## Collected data
+++++

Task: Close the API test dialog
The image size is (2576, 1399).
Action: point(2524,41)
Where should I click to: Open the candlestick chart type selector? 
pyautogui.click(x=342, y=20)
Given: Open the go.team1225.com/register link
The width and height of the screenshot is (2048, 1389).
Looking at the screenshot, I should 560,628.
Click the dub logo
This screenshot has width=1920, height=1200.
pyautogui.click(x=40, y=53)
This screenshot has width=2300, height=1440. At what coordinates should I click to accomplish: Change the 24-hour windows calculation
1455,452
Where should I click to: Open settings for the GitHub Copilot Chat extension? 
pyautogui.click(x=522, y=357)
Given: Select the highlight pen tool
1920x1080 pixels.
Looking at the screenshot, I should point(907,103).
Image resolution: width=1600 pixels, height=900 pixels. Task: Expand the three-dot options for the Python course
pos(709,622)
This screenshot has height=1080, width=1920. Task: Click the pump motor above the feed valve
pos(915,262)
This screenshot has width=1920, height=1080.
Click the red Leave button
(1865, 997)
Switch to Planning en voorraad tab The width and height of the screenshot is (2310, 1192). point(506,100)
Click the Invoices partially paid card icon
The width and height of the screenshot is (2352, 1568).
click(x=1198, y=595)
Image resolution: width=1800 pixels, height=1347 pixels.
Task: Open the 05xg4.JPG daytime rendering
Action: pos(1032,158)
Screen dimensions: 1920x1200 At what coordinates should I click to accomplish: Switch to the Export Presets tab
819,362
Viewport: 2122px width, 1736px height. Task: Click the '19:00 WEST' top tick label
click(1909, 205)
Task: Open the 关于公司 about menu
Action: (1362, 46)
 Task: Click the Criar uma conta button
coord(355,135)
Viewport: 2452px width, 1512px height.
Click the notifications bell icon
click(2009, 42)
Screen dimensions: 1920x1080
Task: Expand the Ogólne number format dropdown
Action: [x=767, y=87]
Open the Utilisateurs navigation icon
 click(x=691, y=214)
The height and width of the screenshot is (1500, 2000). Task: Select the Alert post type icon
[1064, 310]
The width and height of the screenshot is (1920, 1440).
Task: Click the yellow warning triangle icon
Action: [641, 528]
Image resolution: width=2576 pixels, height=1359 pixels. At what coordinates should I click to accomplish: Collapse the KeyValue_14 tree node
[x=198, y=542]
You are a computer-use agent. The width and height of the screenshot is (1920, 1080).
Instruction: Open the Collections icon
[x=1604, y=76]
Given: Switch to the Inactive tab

+++++

Set down, exactly as written, each line of the data from its opening line through the one containing "Given: Open the go.team1225.com/register link". Output nothing more.

Task: Close the API test dialog
The image size is (2576, 1399).
Action: point(2524,41)
Where should I click to: Open the candlestick chart type selector? 
pyautogui.click(x=342, y=20)
Given: Open the go.team1225.com/register link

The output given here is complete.